## What needs to be done
Please give back only the lines below from the one containing "Click title 'Mindfulness" to the one containing "This screenshot has width=980, height=366.", each repeated word for word, both ends included.

## Information shown
-.-.-

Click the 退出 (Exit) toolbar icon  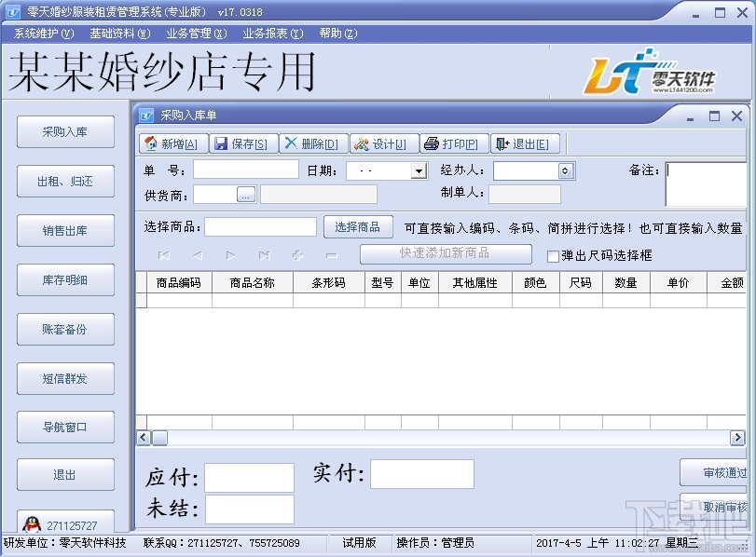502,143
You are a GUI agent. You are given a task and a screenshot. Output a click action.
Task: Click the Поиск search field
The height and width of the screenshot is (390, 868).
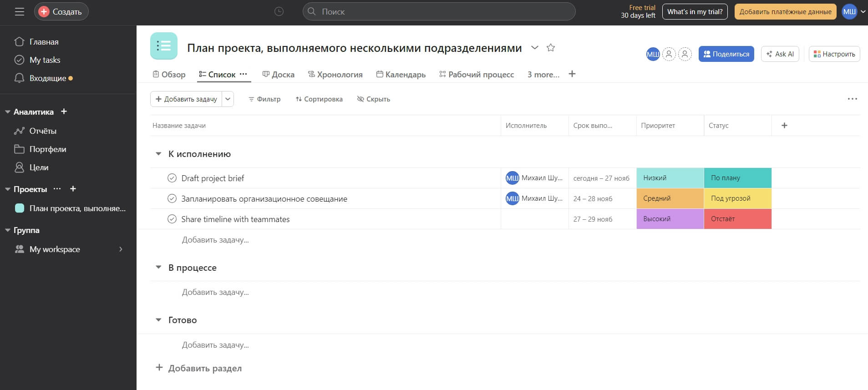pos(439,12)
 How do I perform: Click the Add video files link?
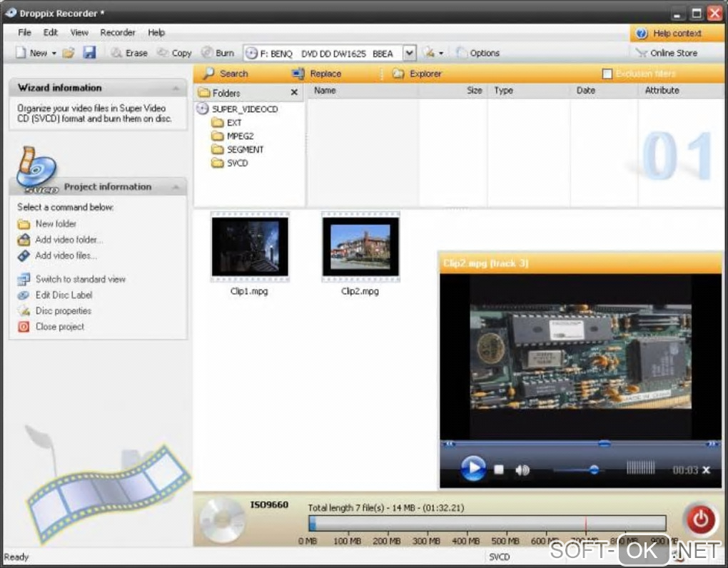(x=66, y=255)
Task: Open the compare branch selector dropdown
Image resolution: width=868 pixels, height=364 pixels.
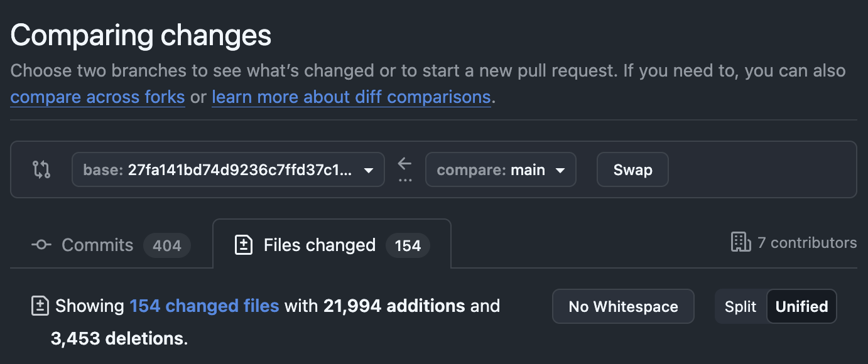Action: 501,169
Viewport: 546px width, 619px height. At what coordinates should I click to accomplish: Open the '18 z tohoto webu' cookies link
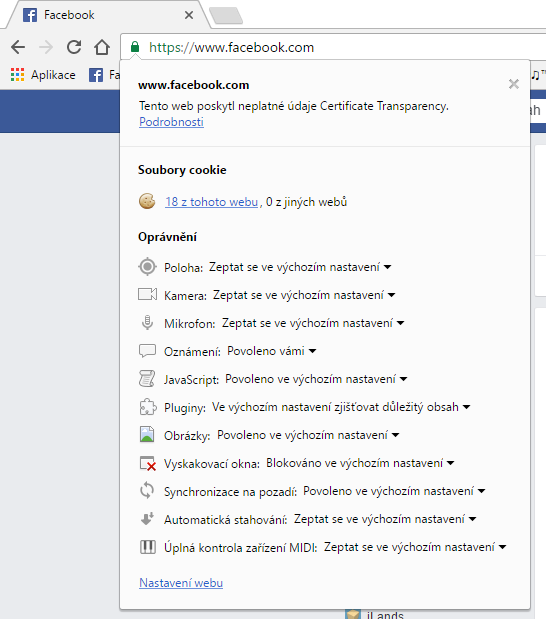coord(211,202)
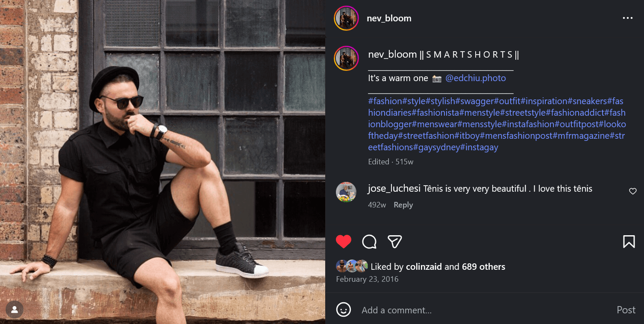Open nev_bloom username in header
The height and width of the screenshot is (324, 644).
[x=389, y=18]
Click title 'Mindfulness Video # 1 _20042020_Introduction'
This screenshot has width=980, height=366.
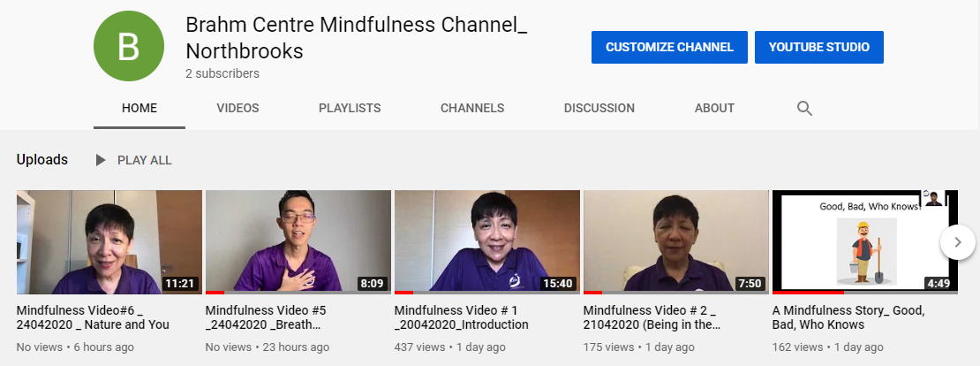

-.-.-

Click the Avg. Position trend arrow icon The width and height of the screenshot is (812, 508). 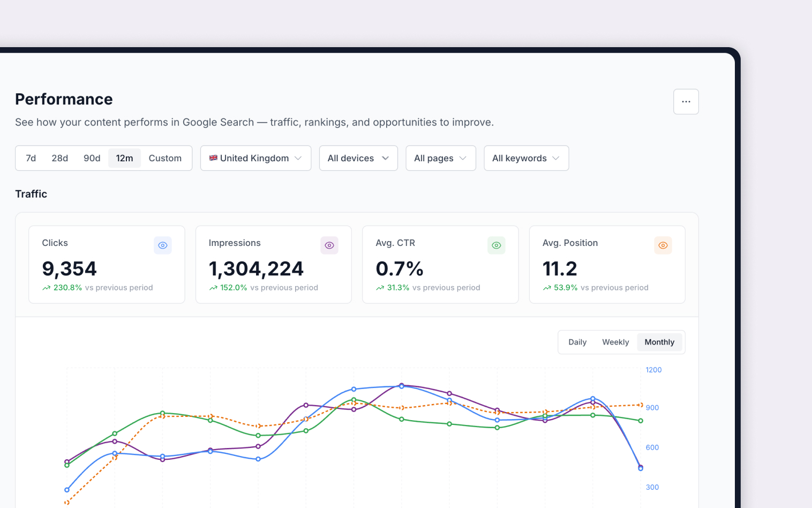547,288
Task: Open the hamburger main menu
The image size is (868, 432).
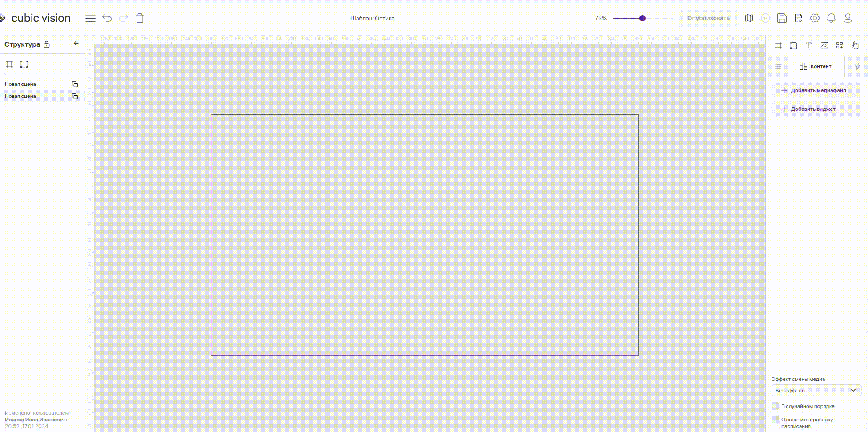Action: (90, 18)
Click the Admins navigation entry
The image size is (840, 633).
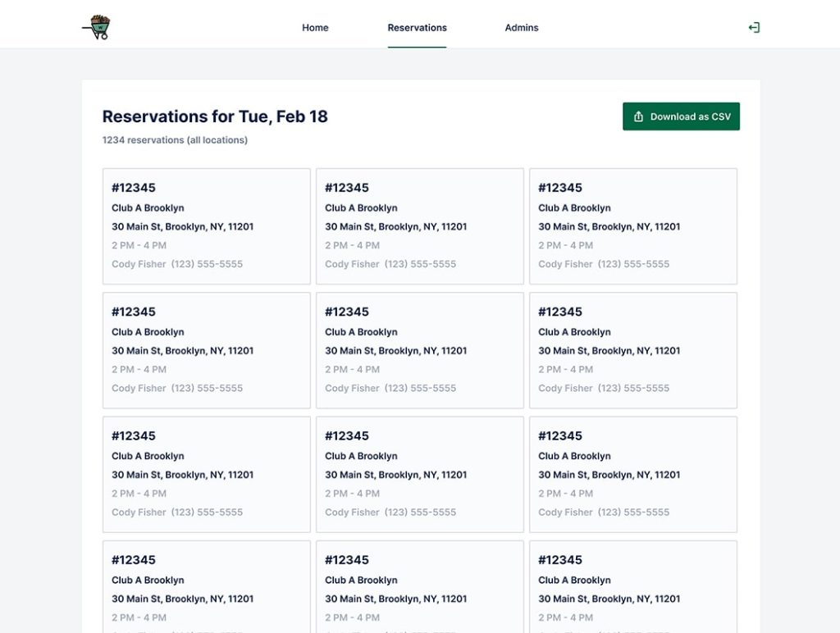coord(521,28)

-.-.-

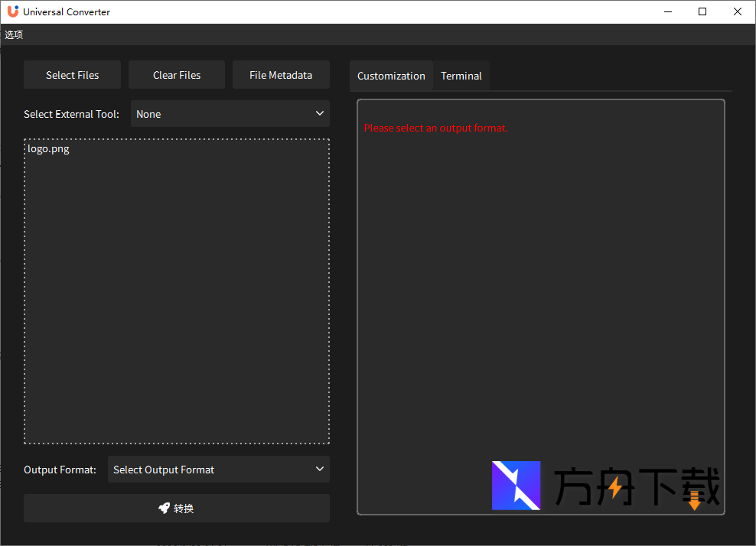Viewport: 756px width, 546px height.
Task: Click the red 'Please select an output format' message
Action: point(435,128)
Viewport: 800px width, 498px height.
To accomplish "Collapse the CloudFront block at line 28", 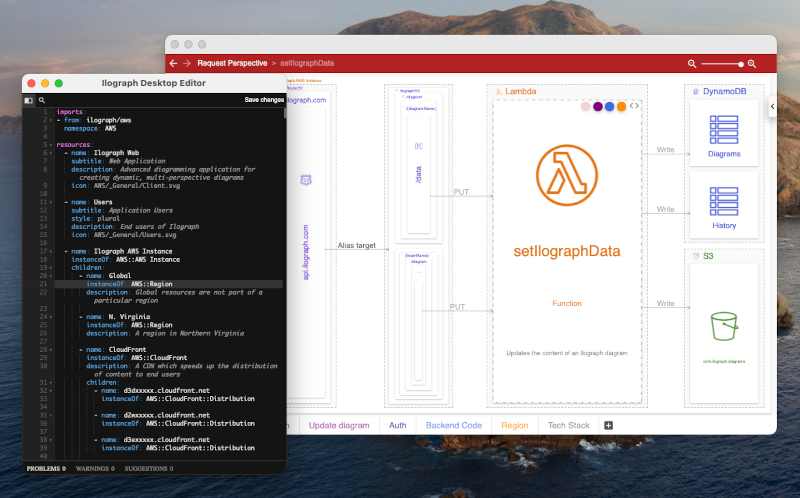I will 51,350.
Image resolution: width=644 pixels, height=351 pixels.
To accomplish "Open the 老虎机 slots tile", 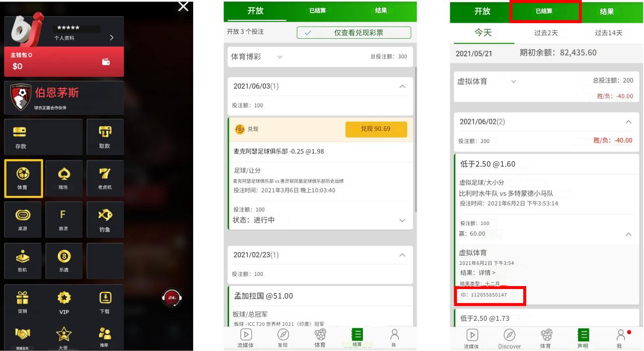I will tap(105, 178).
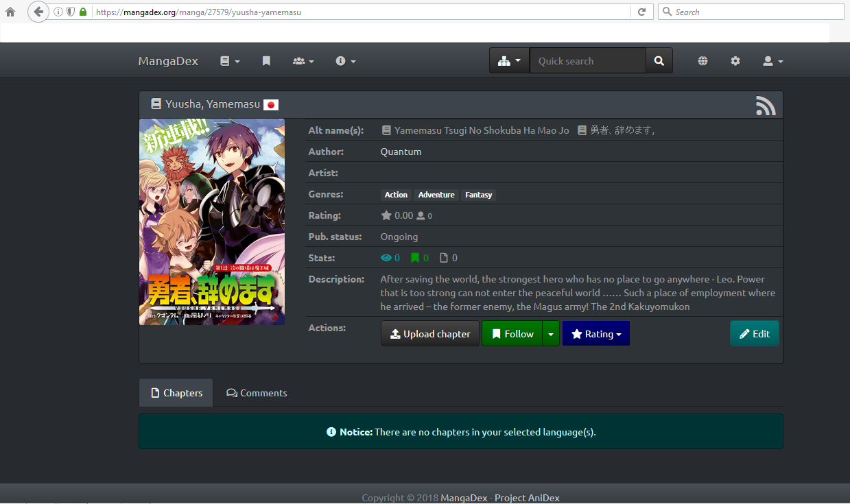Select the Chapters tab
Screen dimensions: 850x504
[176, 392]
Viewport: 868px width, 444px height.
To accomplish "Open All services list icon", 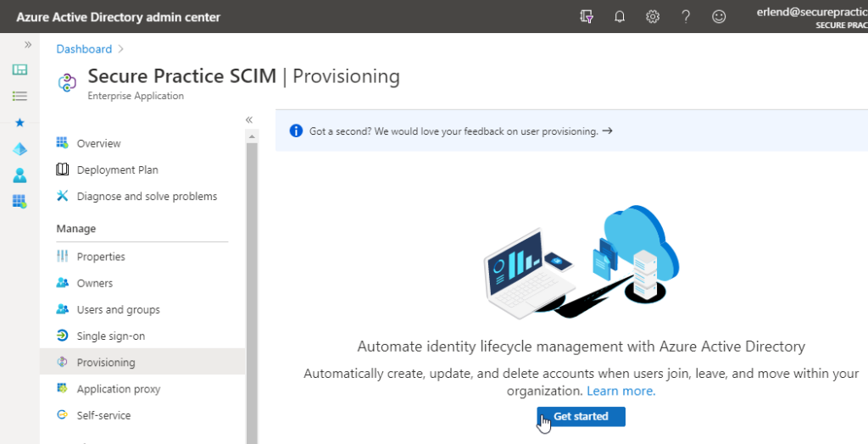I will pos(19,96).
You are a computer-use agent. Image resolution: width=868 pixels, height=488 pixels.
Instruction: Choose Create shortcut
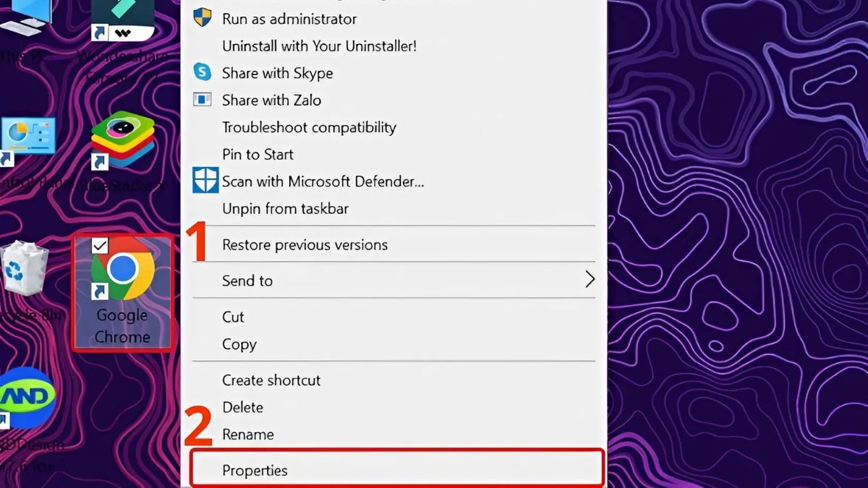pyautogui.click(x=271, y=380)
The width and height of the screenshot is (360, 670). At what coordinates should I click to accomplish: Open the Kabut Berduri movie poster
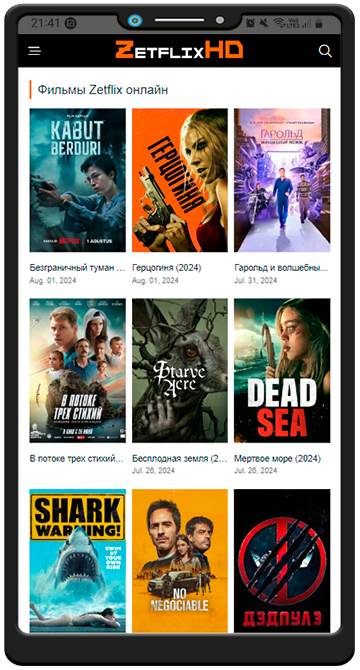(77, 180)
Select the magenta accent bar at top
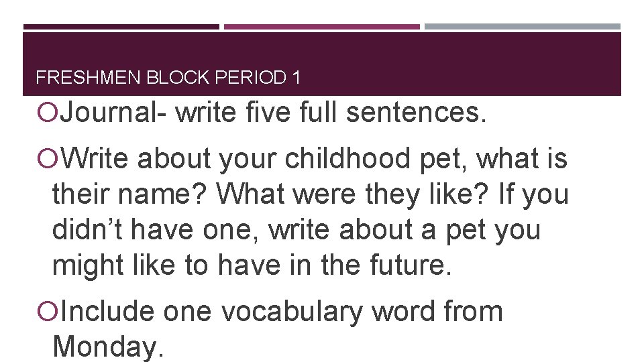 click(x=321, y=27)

-.-.-

## Result of this task
Click title 'Mindfulness Video # 1 _20042020_Introduction'
This screenshot has width=980, height=366.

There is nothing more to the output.